Humility Begets Life

The other night I was checking out the blog of a woman who dropped in to leave a comment on my recent math post. She had an interesting post from several months ago regarding abortion and pro-life issues. From what I gather she is a Baptist woman, married to a pastor/minister/ pick-your-favorite nomenclature, living in the South.

I was intrigued both by the post and by the comments left on it. She states she is being purposefully vague on what you might call her political affiliation where life issues are concerned. I don't mean this in a derogatory way, but I would lump the post and commenters with the label "mushy middle". (I have an affinity for labels in lots of areas of life, but not political issues... but that's another post.) By mushy middle, I mean those who are, for the most part, personally opposed to abortion, but do not necessarily espouse one view on what to do about abortion.

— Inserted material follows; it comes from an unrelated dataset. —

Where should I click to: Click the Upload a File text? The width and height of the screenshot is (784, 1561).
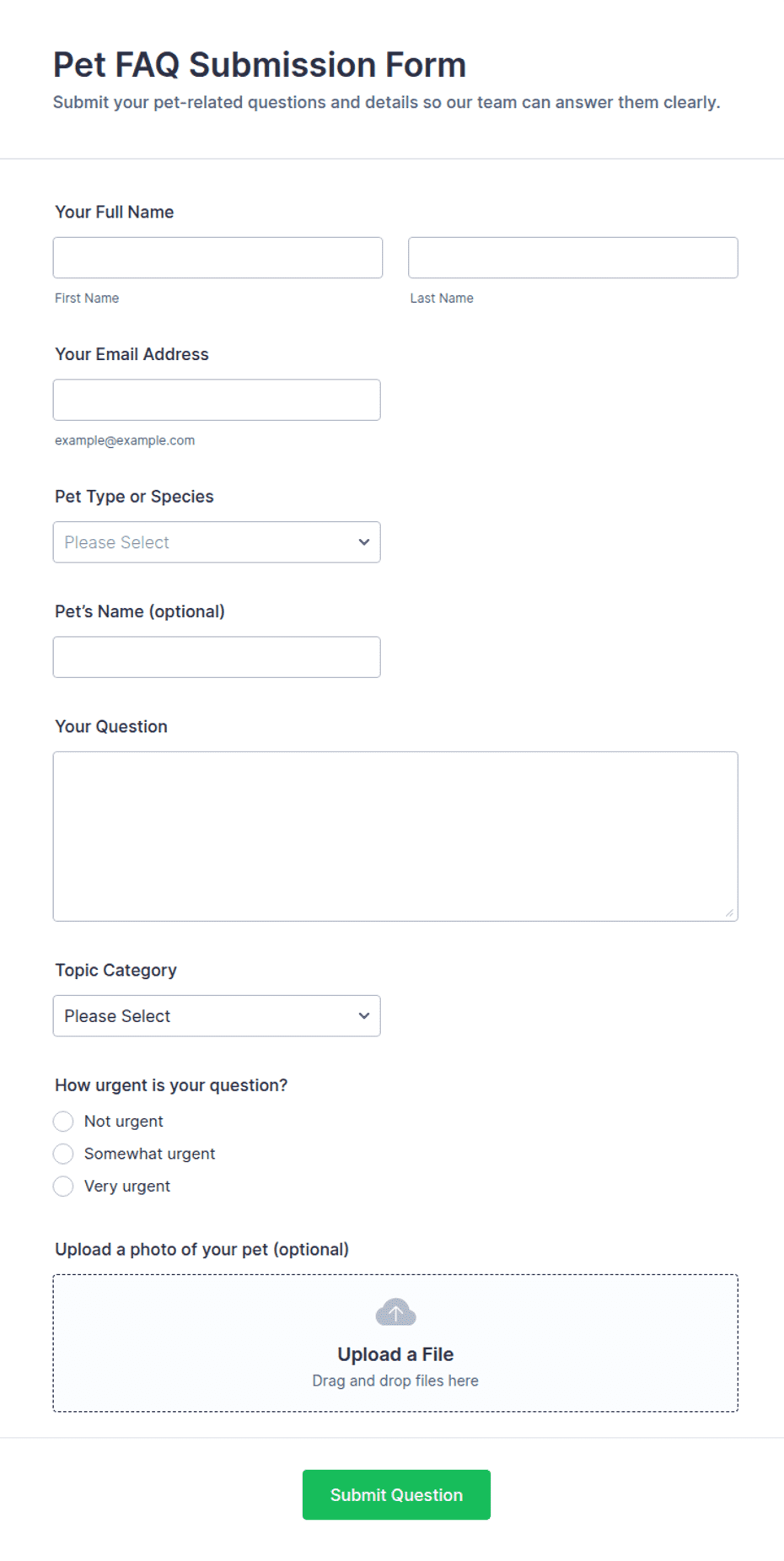point(395,1354)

Her post makes it clear that she believes life in utero is real human life. What I find very interesting is that her biggest complaint about pro-lifers (hmm, is that another political label?) is her perception of arrogance and hypocrisy among the ranks. She sees Christians who are willing to condemn some women as bad for desiring abortion (or simply for going through with it, even when they are being pressured into it and don't desire it). She sees Christians who talk about abortion being bad but who are unwilling to adopt babies who are "less than perfect", and not white. She sees Christians who are just so self-righteous that they have not even begun to understand what a woman is going through who is facing this hellish situation.

So many revealing points to me here. First, I agree that arrogance and hypocrisy are loathsome. They are the antithesis of Christ because they are extremely unattractive (unless a fellow practitioner of them wants dark fellowship). I know from first-hand experience that those who profess Christ sometimes exude these ugly traits to a far greater degree than they exude Christ. What a revelation that simply repenting of our own sins, confessing them, being cleansed of them, can have an impact on literally changing the world! If no one saw arrogance and hypocrisy coming from one professing Christ, what a different impact we would be making.

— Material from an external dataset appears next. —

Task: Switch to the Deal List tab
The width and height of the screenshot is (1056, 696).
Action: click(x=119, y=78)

Secondly, this makes me think of how Catholics are sometimes generous to a fault with our separated brethren. We dare not take for granted the riches we have in the fullness of the Catholic faith. Before I became a Catholic, I had a few Catholic folks tell me that I didn't really need to convert, that God accepted me as His child just as I was. They just didn't get it. I was starving for what they had, namely the Eucharist, the Sacraments, and the life of the Church family in its fullness. And they just saw (rightly) that I was also baptized and was Christian. Brothers and sisters, our separated brethren suffer because they have to make do without so much of what God has to offer all His children. Mother Theresa said something like "it is a poverty to accept that a child must die..." and yet some of these commenters were saying that, as bad as it is, sometimes a child dying is really the best thing, because we can't seem to come up with anything better to offer. That is a poverty. That is suffering.

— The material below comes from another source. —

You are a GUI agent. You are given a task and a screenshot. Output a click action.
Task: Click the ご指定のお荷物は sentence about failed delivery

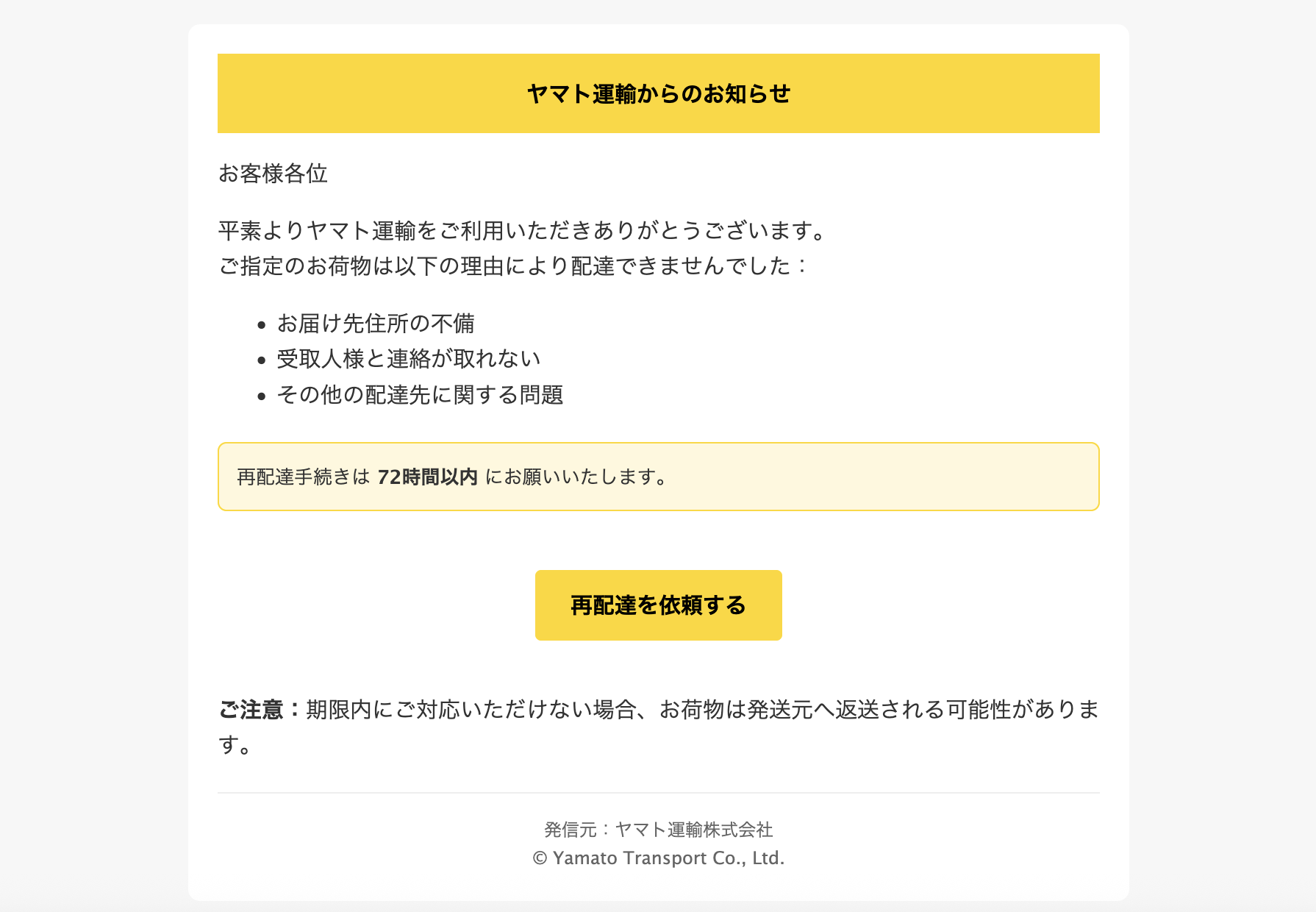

I think I have been blessed in my geographical situations to have always had the Catholic influence in my pro-life outlook. In the Midwest, Catholics have led the way in pro-life efforts, and therefore I have never experienced pro-lifers as those who just want to yell and make people feel guilty, but people who were also ready to open their homes, their lives, their bank accounts to women and babies who had been saved from, or scarred by, abortion. Not to say that all the good examples I've seen have been Catholic -- by no means. But ironically, this was the face of Catholicism that offended me the most before my heart changed. Because I was one of those arrogant (read: deeply wounded and trying to cover it up) people who thought anyone who was going to help someone should first "get them straightened out". I hadn't yet experienced the fact that it is Love that transforms, and offering love to those in need is what we must do.

And that's what it boils down to. If we treat all people with love and respect, we really will end abortion.


Christine said...

I'm so glad you linked to the post. It will continue to create discussion on the topic and challenge a lot of Believers to allow God to stretch them outside of their current level of life service to Him!

I'm also glad to read your optimism. It is great that your experience has been so different.

Marie said...

Hi Christine,

I don't blog about others' posts often (if at all), but the discussion from your post struck a chord with me. Perhaps because I am used to discussing pro-life issues with people who pretty much see the question (and the answer) exactly as I do. (Or the discussion is more emotional than rational or information-based.)

It is valuable to me to add a perspective. I ask myself, what would make some Christians NOT stand shoulder-to-shoulder with the pro-life movement as I know it. Well, if a (perceived) requirement of doing so is acting completely unlike Christ, then, yeah, I can see where that causes a real moral dilemma.

For both parties.

I thought about how I stated my conclusion, and it sounds a bit pie-in-the-sky-ish. Sin is not a minor actor to contend with. But in simple terms, I do believe it is true: Jesus wants to come into the world and change it through His children. We need to pledge ourselves to follow Him, and let Him do what He wills.